Making but not Painting the Economy Green

Alexander Likhotal is the President of Green Cross Internationl and a member of the Club of Rome.

The world finds itself at an important inflection point. The choice is between a perfect storm of a progressively deepening set of crises or expanding perspectives of unprecedented opportunities. 
The root causes of the crises we are witnessing rest on outmoded theoretical concepts, values and institutions. The remedies lie in the formulation of a new model appropriate to the conditions of the 21st century; the commitment to progressive values that integrate individual freedom and equitable cooperation to maximize the welfare and wellbeing of all; and the establishment of more effective institutions at all levels. For these reasons, practical experiments, such as the Bhutan’s wellbeing and sustainability-based economic model, deserve to be thoroughly studied and widely discussed and disseminated.  

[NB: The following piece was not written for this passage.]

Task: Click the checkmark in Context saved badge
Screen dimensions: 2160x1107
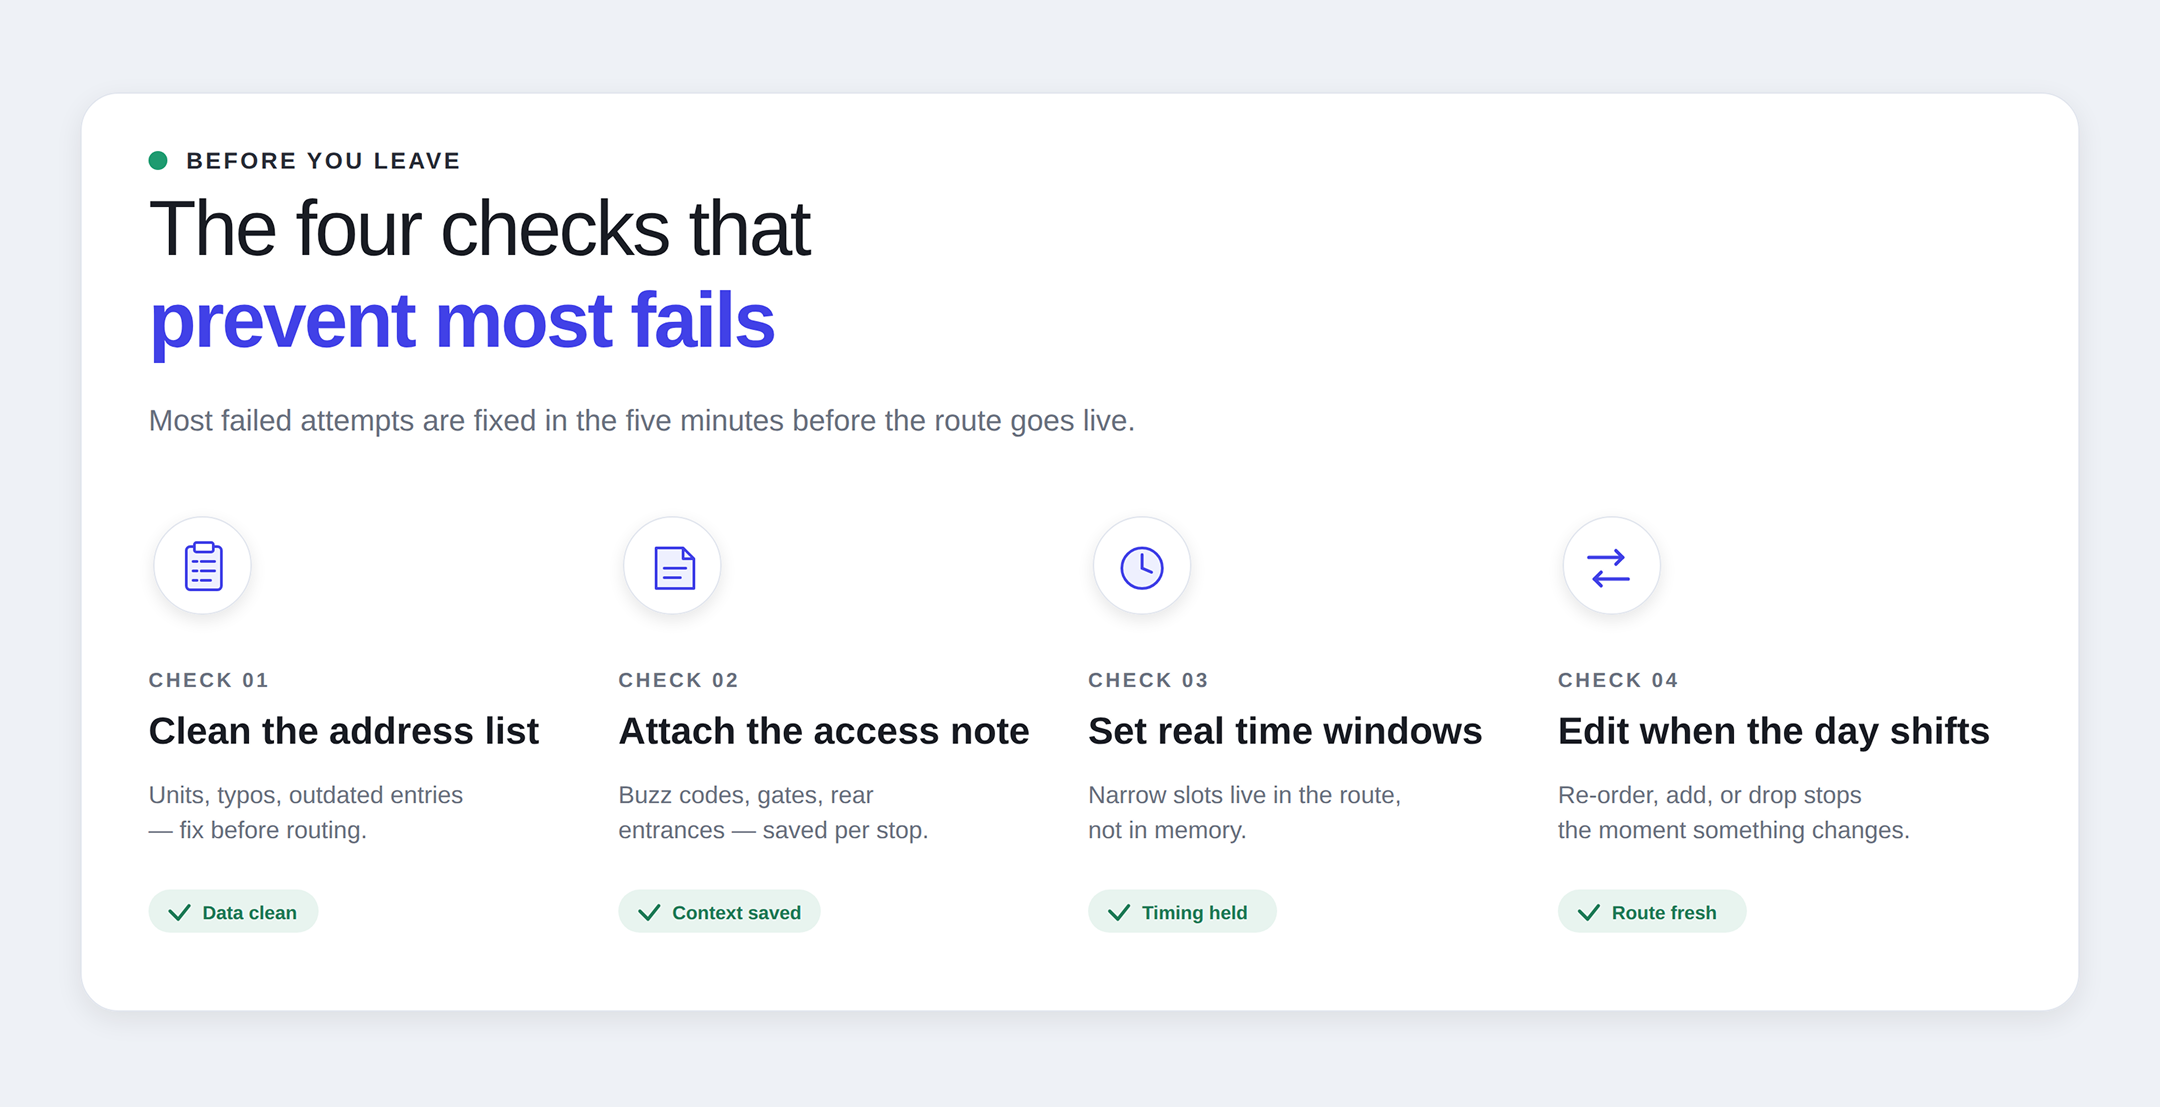Action: (x=649, y=912)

How can we maximize our chances for the transition towards a sustainable, equitable and “happier” world? We can do this by:
1. Developing a new economy, not just in theory but also in practice, so that:
Natural and social capital are correctly valued;
New financial markets deliver the goods and services humankind needs in and for a sustainable world;
Sufficient opportunities for suitable work are made available to allow a decent income for all.
2. Creating appropriate governance institutions on global, national and local levels.

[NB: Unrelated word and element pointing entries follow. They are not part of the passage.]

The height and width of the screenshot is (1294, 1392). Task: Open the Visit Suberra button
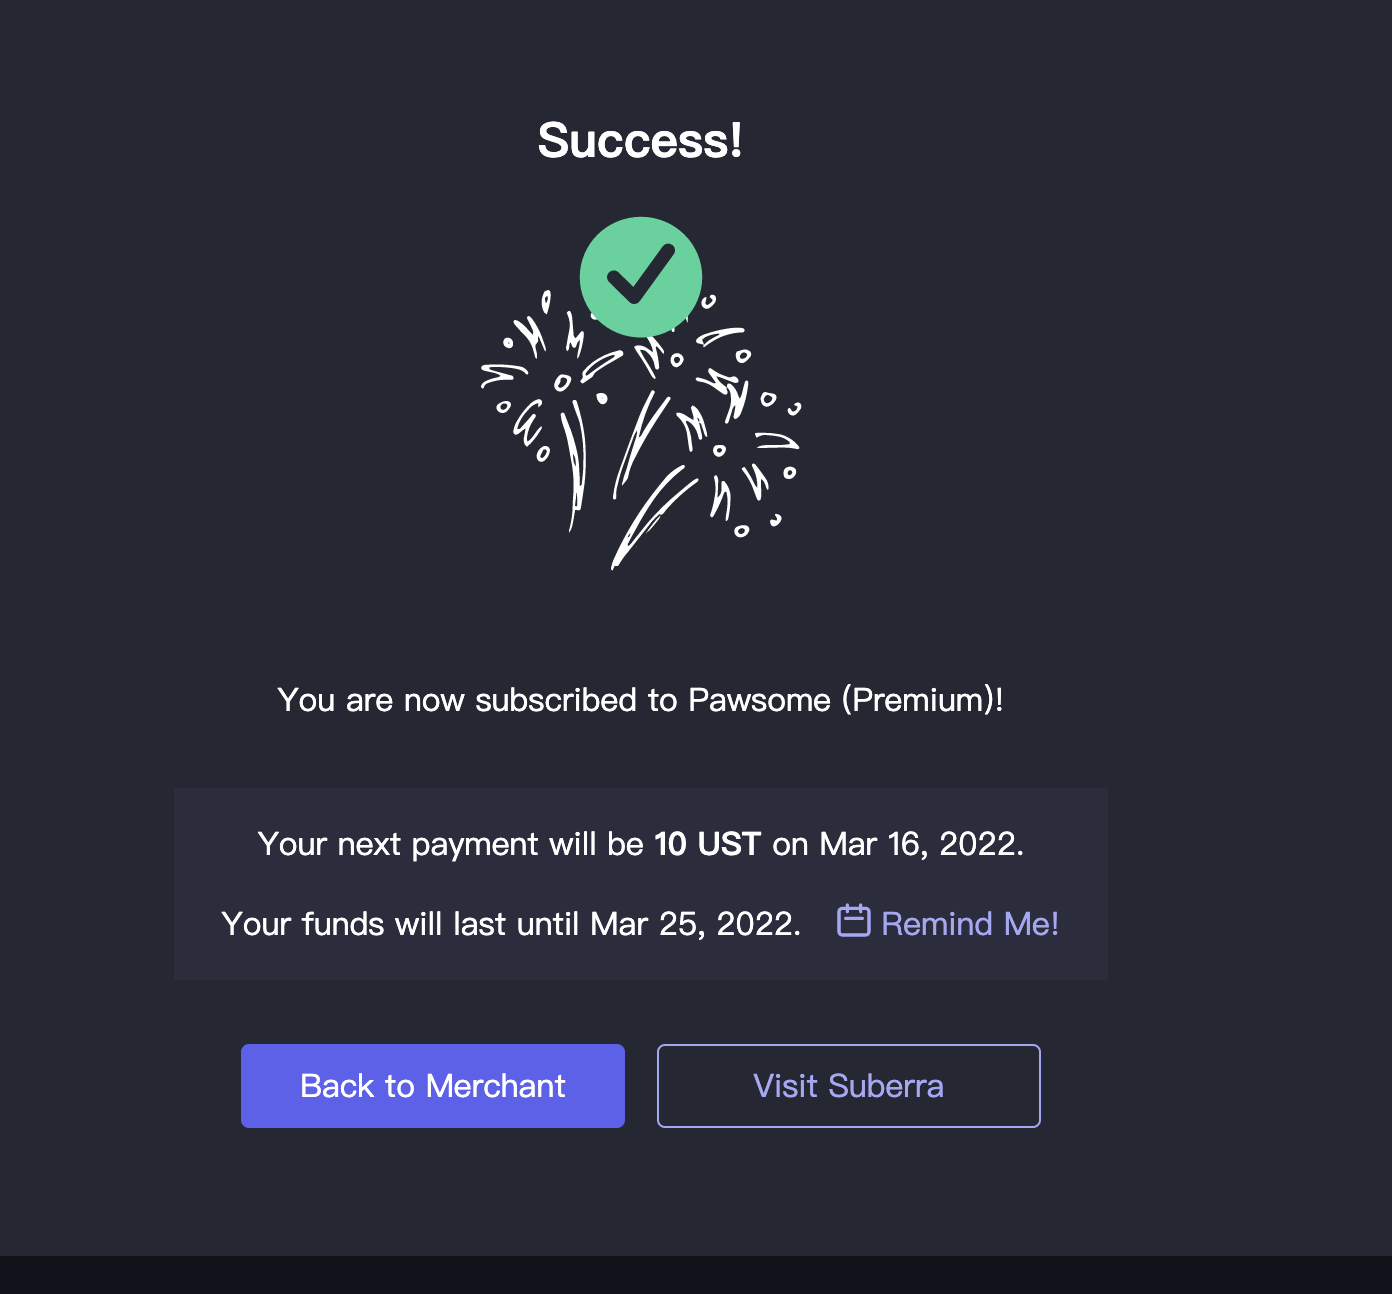pos(848,1086)
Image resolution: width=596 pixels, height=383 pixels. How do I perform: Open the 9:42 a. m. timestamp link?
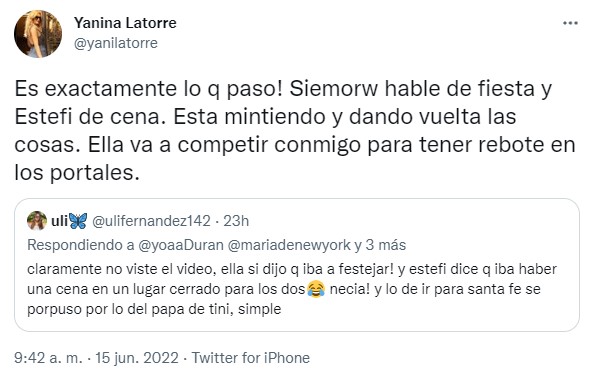(x=48, y=358)
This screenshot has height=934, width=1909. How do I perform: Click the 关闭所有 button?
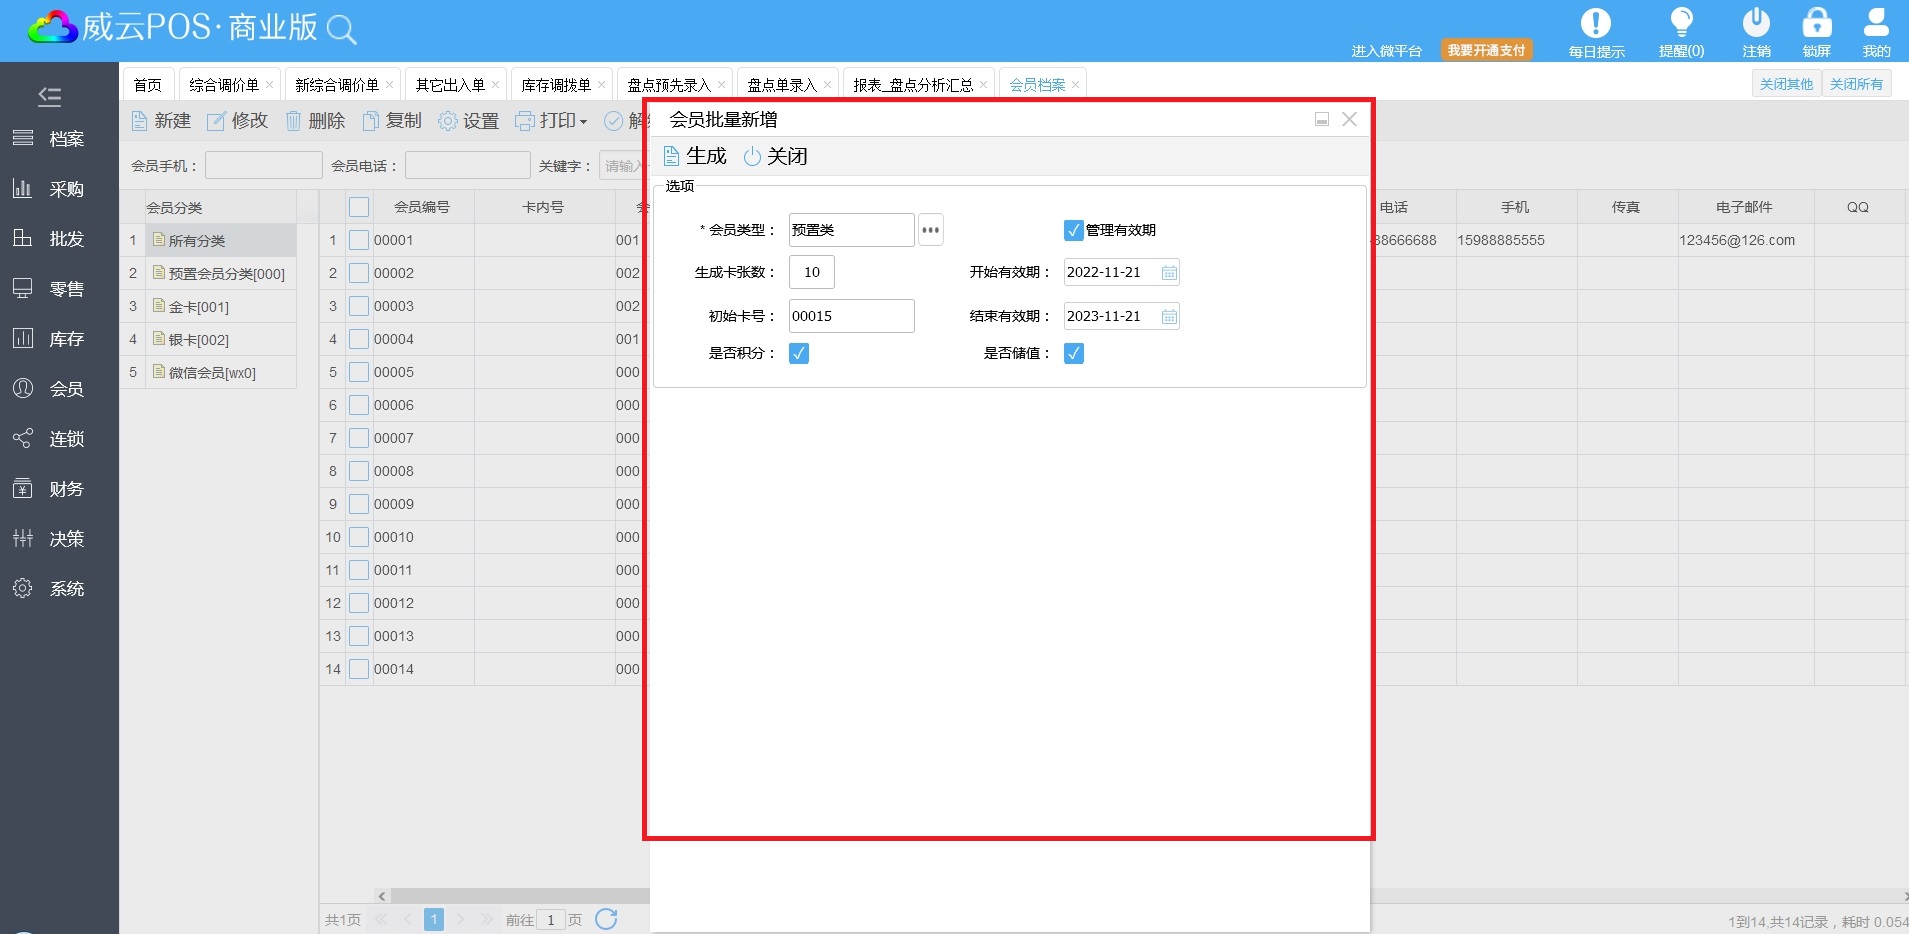(1856, 84)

Five steps can trigger the response to the current economic and “unsustainable” development crises wrecking the world today.
1: Values-based approach to development.
Humanity’s future and prosperity will depend on our understanding that universal and equitable distribution of all aspects of social capacity, opportunity and security is the most essential and effective means for promoting peace, prosperity and maximum welfare and well-being going forward. 
2: Reconsider productivity.
Our economies incorrectly measure and value a wide range of goods and services essential to maintaining a safe, secure and sustainable planet. This systematic miss-valuation (both under and over) is causing major problems, including the destabilization of the climate, the degradation of ecosystems and depletion of biodiversity, and it even undermines the social fabric of families and communities. Natural and social capital must be properly valued in economic terms, and the economy must become “real” and be built on real values. 
3: Increase energy prices.
This must be done to re-orient our markets so that real values are reflected in decisions. Elevated energy prices need not hurt the economy. Japan blossomed during the 15 years of highest energy prices. Energy policy must focus on integrated solutions to both climate, energy and global sustainability. 
4: Create an alliance of sustainability winners.
Create an alliance of the “early birds”, the speedy frontrunners who will be the “game winners” of tomorrow; there is no need to wait as everybody (including traditional energy suppliers) will wake up to this call. 
The “carbon justice” approach can propel low carbon technologies to the South. An alliance of champions on effective climate policy from America, Europe, Asia and leading “developing countries” (90% of the world’s population) can help provide the revolutionary shift needed to recalibrate our economy, protect our environment and achieve a truly sustainable development. 
5: Re-balance private rights and public interests.
A prosperous and stable society requires a proper balance between, on the one hand, the role of the market to stimulate innovation and foster the healthy competition needed for the effective use of resources and, on the other, the role of government as the custodian of the common interest. Governments must provide a clear and predictable legal & regulatory framework and the control & supervision within which the markets could operate to achieve a balance between private rights & benefits and the wellbeing and prosperity of the community. Strong regulatory mechanisms are urgently needed to safeguard common public interests. 
We face the need to evolve towards the higher social systems required to effectively manage new levels of technological capability, globalization of society, greater human mobility, etc. We should not focus on what seems to have been lost but on what humanity has until now never possessed. Society is evolving. Understanding the present in the light of the past, we see only the problems, resulting in gloom. Understanding the present in the light of the future compels us to evolve, to see the opportunities within our reach.
Green Cross International, founded in 1993 by Nobel Peace Prize laureate Mikhail Gorbachev, is an independent non-profit and nongovernmental organization working to address the inter-connected global challenges of security, poverty eradication and environmental degradation through a combination of advocacy and on-the-ground projects. GCI is headquartered in Geneva and is present in over 30 countries.